Não podemos esquecer que Luiz Carlos Prestes foi convidado por Getúlio Vargas para ser o chefe militar, se não me engano, da Revolução de 30. Não aceitou por achar que ela significava apenas uma troca de oligarquias no poder. Portanto, o perfil daquela geração era reformista. Por outro lado, somos hoje o resultado do conjunto das opções políticas de nossos antepassados. É claro que preferia uma Revolução de 30 com a visão de Francisco Miranda e a presença de Prestes no comando militar. Acho que nossas passagens pela sala de visitas da nossa história deve nos levar a refletir sobre isso. E se o Cavaleiro da Esperança tivesse assumido o posto, com a gloriosa Coluna ainda "quentinha", apenas para garantir determinados avanços com sua habilidade e sabedoria e ver o que poderia ser feito? Outra coisa, temos que levar em consideração que Getúlio foi criado numa "famiglia" cujo braço armado até os dentes era o Beijo Vargas e o "capo" era o pai.
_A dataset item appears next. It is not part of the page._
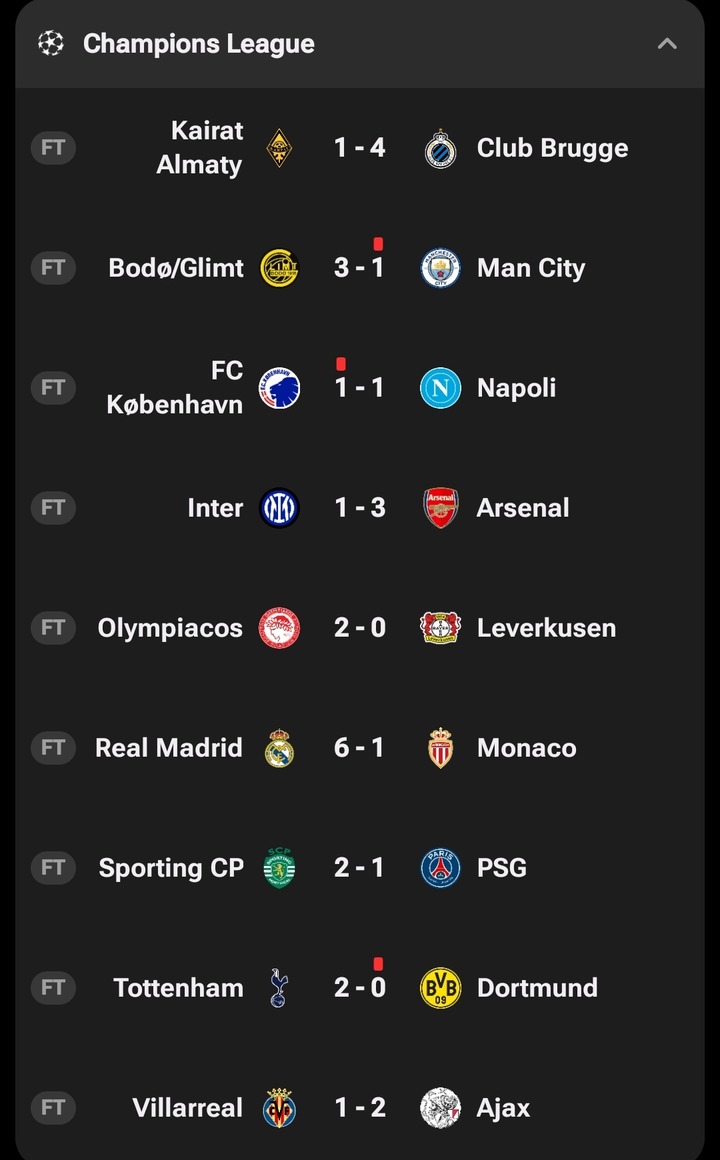Viewport: 720px width, 1160px height.
Task: Select the Man City club logo
Action: 440,268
Acredito que os acertos de Getúlio foram inspirados pelas idéias dos plebiscitários e os erros foram resultado da influência familiar, embora nenhum historiador faça essa obesrvação. Por que? Como dizia José Marti: "conhecer é resolver". Acho que não basta apenas conhecer, é preciso projetar outros cenários para extrair do conhecimento as soluções. Sinto falta, nas análises de conjuntura que são feitas na blogosfera com extrema competência, das outras formas de luta constante (como o MST) excetuando a democracia formal.